(Extracted records)
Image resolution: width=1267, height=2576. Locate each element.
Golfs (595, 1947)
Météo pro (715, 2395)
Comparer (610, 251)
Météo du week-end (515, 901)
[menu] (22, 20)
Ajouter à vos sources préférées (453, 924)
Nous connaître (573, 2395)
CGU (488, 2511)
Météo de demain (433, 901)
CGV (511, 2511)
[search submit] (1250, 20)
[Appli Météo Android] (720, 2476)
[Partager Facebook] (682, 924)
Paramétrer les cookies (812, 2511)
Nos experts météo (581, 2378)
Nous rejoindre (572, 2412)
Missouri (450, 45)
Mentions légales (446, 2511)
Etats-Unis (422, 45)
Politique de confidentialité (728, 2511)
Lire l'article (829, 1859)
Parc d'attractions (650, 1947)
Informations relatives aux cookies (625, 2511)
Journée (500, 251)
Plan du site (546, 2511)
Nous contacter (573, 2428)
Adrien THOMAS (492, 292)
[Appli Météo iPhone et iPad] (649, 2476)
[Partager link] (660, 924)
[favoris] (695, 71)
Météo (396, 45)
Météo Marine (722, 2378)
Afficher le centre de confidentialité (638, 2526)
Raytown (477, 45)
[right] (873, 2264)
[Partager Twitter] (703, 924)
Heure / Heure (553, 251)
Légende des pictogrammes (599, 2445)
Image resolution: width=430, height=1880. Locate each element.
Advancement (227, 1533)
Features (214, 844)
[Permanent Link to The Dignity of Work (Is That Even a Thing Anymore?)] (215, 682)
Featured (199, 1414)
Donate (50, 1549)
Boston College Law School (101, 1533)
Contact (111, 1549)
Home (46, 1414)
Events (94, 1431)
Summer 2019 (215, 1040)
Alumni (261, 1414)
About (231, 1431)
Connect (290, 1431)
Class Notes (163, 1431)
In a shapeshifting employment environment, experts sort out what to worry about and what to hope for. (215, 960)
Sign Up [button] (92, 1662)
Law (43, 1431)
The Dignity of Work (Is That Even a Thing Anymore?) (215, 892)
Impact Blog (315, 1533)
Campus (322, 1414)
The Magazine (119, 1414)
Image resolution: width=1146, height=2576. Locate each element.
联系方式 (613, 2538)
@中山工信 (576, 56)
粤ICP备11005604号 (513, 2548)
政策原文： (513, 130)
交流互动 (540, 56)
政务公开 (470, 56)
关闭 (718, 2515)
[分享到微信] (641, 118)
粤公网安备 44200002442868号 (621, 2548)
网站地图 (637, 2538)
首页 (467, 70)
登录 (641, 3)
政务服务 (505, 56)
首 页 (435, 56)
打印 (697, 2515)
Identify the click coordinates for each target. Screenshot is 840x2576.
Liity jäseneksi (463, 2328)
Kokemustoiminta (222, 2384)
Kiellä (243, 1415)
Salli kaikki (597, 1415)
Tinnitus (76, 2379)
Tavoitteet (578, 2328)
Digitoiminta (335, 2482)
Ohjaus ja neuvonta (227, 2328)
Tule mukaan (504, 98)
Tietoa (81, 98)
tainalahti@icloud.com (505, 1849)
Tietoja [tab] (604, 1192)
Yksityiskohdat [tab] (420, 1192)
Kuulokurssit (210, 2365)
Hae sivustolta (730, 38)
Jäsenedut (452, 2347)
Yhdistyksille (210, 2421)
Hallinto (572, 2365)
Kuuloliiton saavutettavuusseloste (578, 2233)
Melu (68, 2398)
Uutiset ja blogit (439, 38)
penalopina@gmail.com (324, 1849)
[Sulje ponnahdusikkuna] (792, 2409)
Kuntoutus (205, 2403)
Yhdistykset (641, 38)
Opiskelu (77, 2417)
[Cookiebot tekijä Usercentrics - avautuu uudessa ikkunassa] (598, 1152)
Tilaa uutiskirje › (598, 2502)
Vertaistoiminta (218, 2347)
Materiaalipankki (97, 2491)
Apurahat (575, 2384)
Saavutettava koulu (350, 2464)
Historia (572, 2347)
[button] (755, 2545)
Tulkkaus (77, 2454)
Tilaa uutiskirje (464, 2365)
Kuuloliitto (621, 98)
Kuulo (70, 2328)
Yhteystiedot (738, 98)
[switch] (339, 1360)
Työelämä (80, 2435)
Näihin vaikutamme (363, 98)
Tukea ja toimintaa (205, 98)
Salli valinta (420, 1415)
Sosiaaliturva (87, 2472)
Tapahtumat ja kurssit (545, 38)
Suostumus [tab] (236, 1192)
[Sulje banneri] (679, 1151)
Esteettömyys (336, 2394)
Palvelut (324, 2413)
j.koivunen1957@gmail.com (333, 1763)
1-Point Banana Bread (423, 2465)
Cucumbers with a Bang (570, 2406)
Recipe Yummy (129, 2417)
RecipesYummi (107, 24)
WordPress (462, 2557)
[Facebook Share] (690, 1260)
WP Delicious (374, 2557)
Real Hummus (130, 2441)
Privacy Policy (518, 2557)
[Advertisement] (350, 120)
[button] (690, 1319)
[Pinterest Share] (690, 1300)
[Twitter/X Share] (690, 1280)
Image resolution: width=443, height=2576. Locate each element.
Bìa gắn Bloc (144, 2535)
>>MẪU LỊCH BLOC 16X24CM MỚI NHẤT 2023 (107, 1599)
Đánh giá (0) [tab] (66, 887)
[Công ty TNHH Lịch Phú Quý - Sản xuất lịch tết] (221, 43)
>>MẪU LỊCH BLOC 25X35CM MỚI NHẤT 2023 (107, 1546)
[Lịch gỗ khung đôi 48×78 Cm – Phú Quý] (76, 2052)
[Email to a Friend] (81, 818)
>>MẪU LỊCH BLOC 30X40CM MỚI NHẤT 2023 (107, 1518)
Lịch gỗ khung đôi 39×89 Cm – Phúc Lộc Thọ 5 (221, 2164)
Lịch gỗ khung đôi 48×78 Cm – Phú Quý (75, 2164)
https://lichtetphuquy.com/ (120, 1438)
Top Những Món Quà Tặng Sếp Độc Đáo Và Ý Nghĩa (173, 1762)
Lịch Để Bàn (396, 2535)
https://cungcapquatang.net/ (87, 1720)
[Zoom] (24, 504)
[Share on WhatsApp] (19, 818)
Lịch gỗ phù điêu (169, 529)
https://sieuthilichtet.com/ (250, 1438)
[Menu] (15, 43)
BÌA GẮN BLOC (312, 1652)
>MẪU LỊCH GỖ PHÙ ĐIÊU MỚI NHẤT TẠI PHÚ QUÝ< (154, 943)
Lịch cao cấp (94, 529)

**ACTIVITY**
What you give back should be exactly the lines of the data above from the line with "Jäsenedut (452, 2347)" through the line with "Tilaa uutiskirje (464, 2365)", both of those included, and nothing more.

**EXERCISE OUTPUT**
Jäsenedut (452, 2347)
Yhdistyksille (210, 2421)
Hallinto (572, 2365)
Kuuloliiton saavutettavuusseloste (578, 2233)
Melu (68, 2398)
Uutiset ja blogit (439, 38)
penalopina@gmail.com (324, 1849)
[Sulje ponnahdusikkuna] (792, 2409)
Kuntoutus (205, 2403)
Yhdistykset (641, 38)
Opiskelu (77, 2417)
[Cookiebot tekijä Usercentrics - avautuu uudessa ikkunassa] (598, 1152)
Tilaa uutiskirje › (598, 2502)
Vertaistoiminta (218, 2347)
Materiaalipankki (97, 2491)
Apurahat (575, 2384)
Saavutettava koulu (350, 2464)
Historia (572, 2347)
[button] (755, 2545)
Tulkkaus (77, 2454)
Tilaa uutiskirje (464, 2365)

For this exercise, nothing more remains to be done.